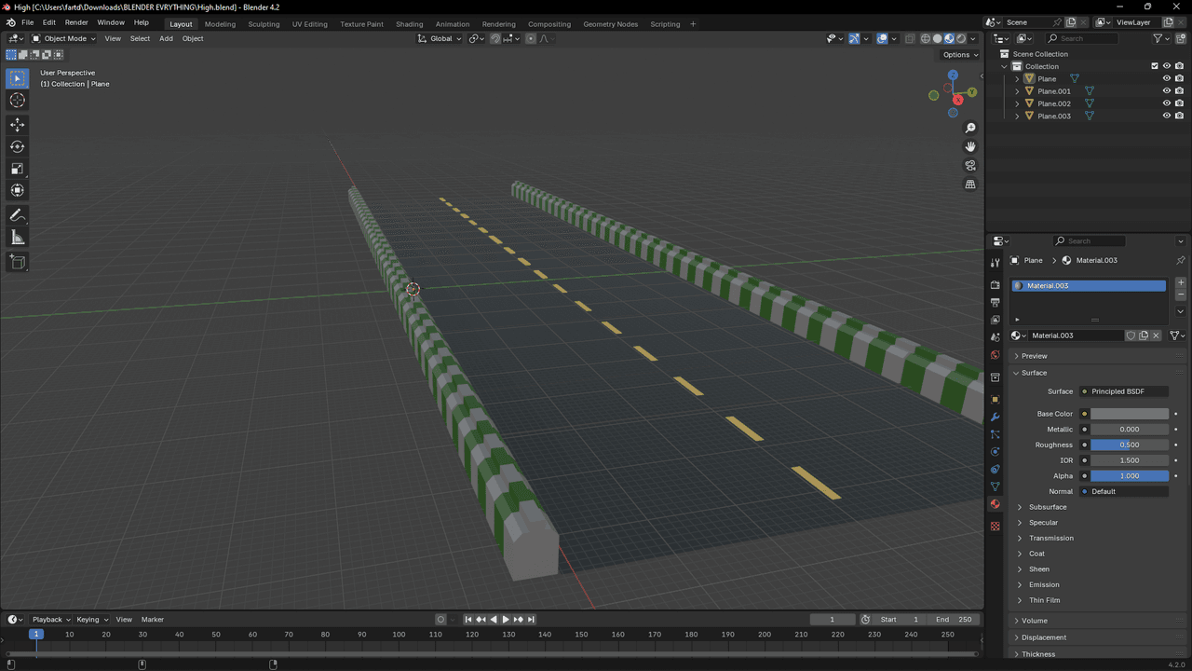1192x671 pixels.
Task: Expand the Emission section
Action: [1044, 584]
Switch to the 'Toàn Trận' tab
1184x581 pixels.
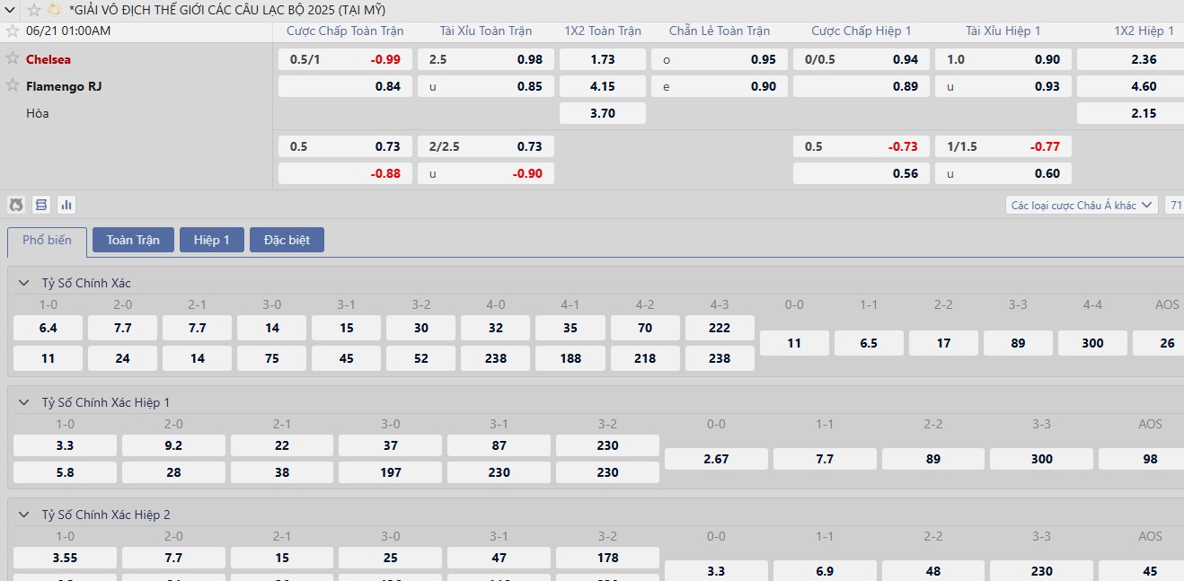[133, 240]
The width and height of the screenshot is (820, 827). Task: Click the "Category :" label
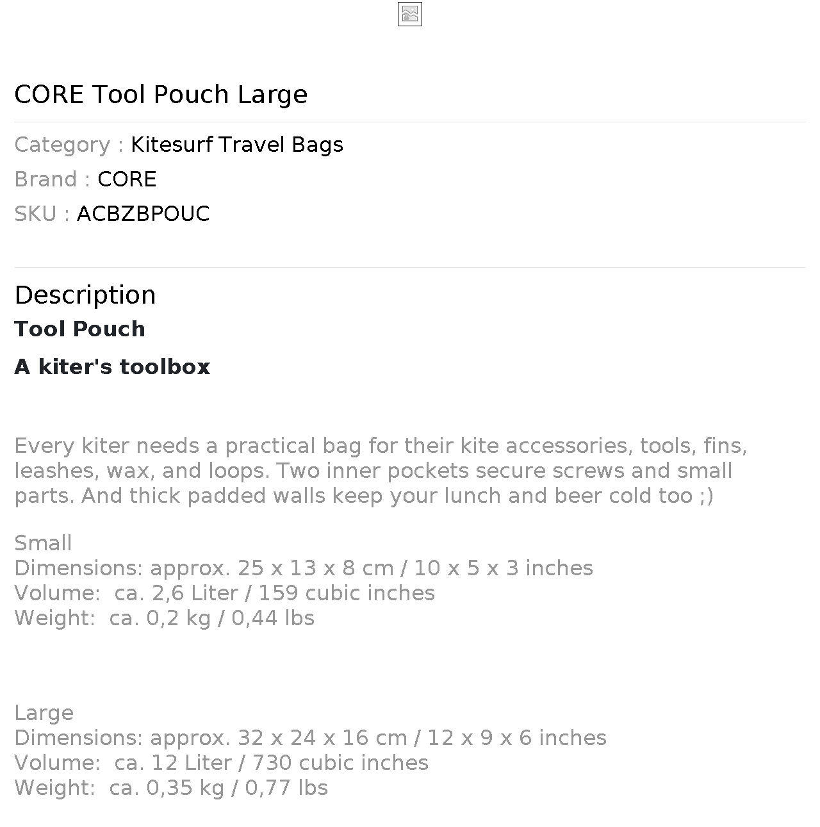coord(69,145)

- - - -

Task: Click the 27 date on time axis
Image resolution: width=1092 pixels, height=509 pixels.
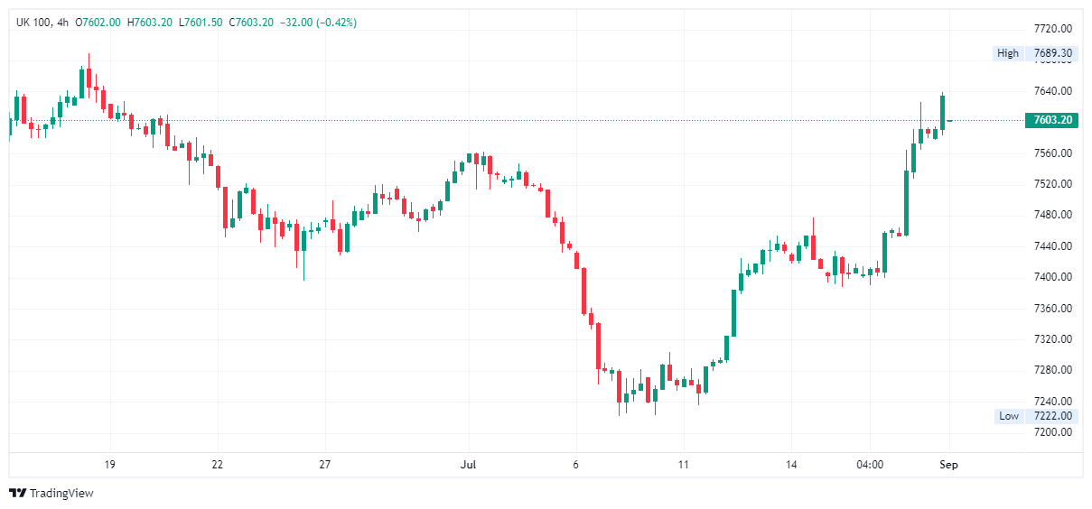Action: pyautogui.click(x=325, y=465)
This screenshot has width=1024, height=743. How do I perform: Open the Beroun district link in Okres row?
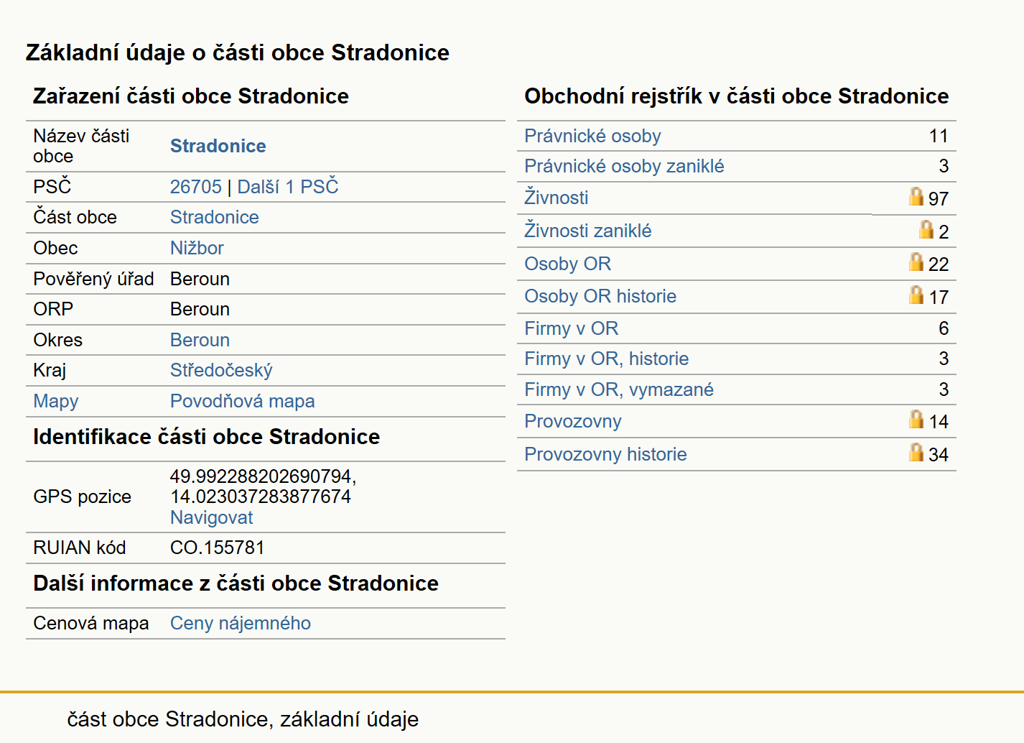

- - - -

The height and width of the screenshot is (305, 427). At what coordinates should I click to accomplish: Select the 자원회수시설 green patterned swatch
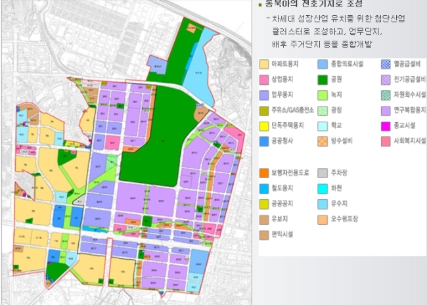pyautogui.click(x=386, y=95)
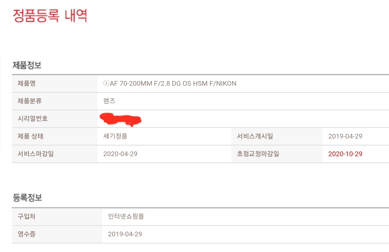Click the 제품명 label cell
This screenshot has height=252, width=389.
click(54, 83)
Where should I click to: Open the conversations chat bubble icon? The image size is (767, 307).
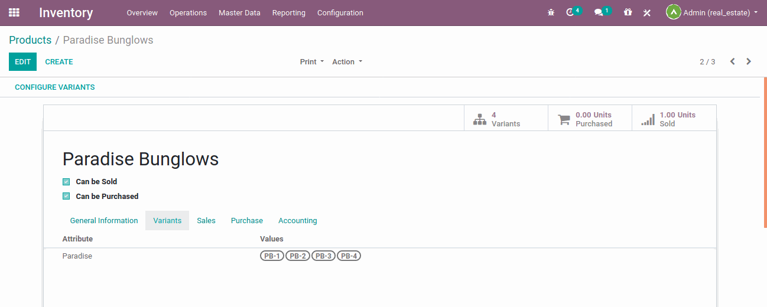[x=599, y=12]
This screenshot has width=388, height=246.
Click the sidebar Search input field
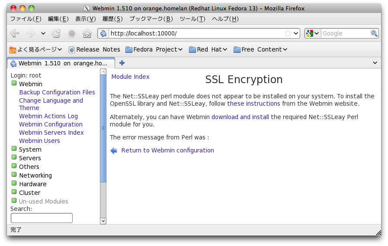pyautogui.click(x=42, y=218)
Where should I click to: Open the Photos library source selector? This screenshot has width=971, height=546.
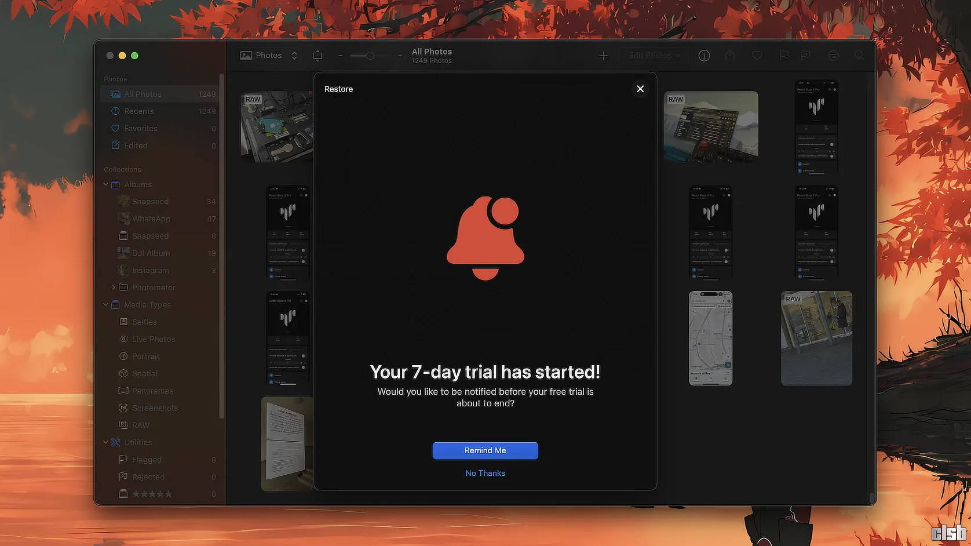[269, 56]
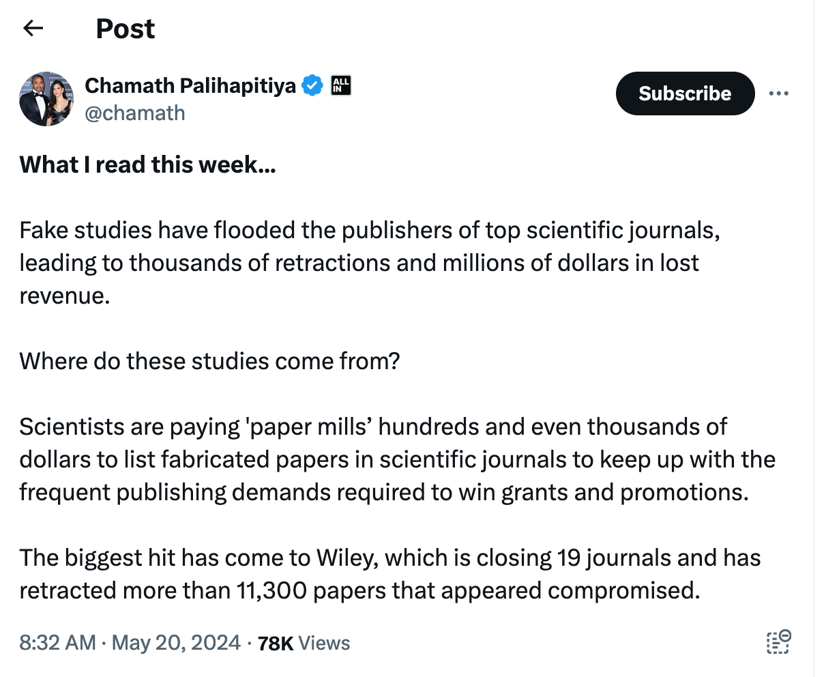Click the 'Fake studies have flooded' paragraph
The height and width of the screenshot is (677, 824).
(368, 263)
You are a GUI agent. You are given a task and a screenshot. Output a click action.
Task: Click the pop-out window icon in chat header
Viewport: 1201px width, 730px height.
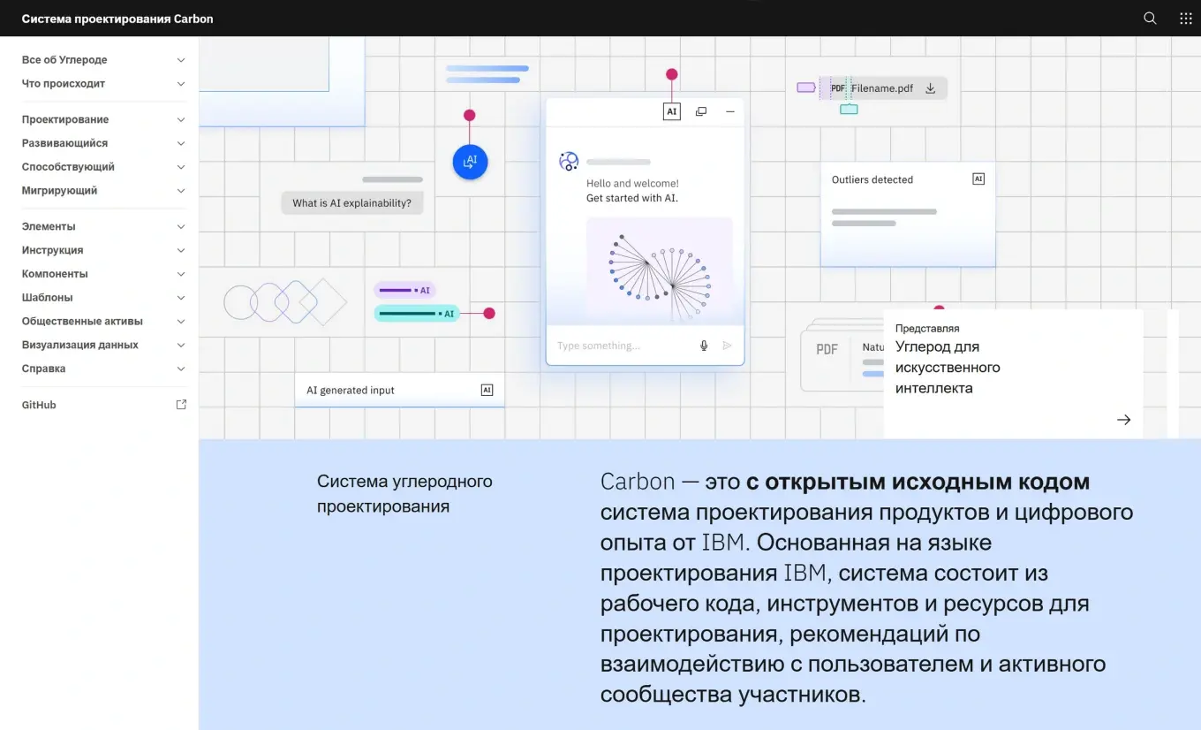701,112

- - - -

Please output the data lines verbatim, starting at the line containing "Task: Click the 27 date on time axis" and ending at the line containing "This screenshot has width=1024, height=743.", with both included and the images left out.

* THE RESPONSE *
Task: Click the 27 date on time axis
Image resolution: width=1092 pixels, height=509 pixels.
Action: pyautogui.click(x=325, y=465)
This screenshot has width=1024, height=743. How do I perform: Open the Beroun district link in Okres row?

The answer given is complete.